((
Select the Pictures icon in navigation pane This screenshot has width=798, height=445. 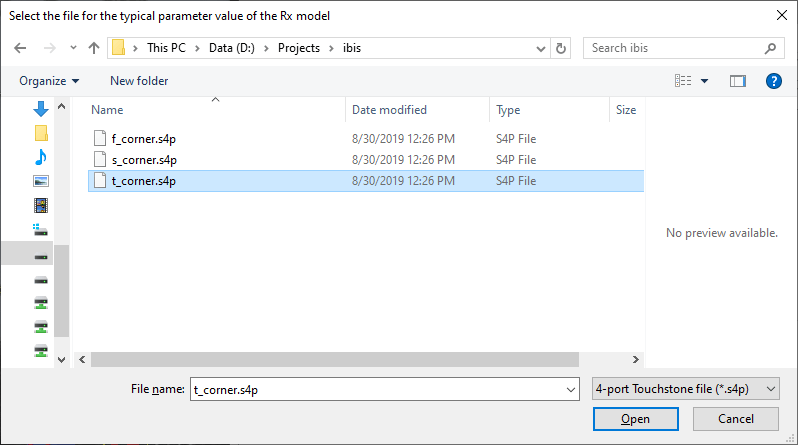coord(41,181)
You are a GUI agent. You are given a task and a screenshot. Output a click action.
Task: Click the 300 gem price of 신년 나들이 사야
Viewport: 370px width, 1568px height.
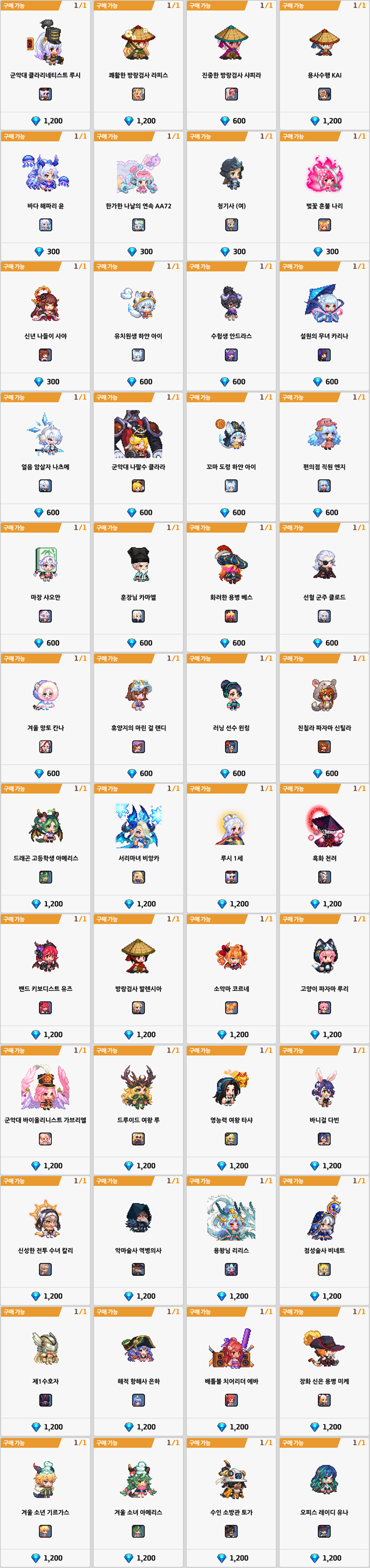coord(46,381)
))
> [Work to be completed]
Could you copy exactly, and with no pictures, the lines above from the one containing "You are a GUI" through the last line, both included?

> [Solved problem]
You are a GUI agent. You are given a task and a screenshot. Output a click action.
Task: Click the 300 gem price of 신년 나들이 사야
Viewport: 370px width, 1568px height.
coord(46,381)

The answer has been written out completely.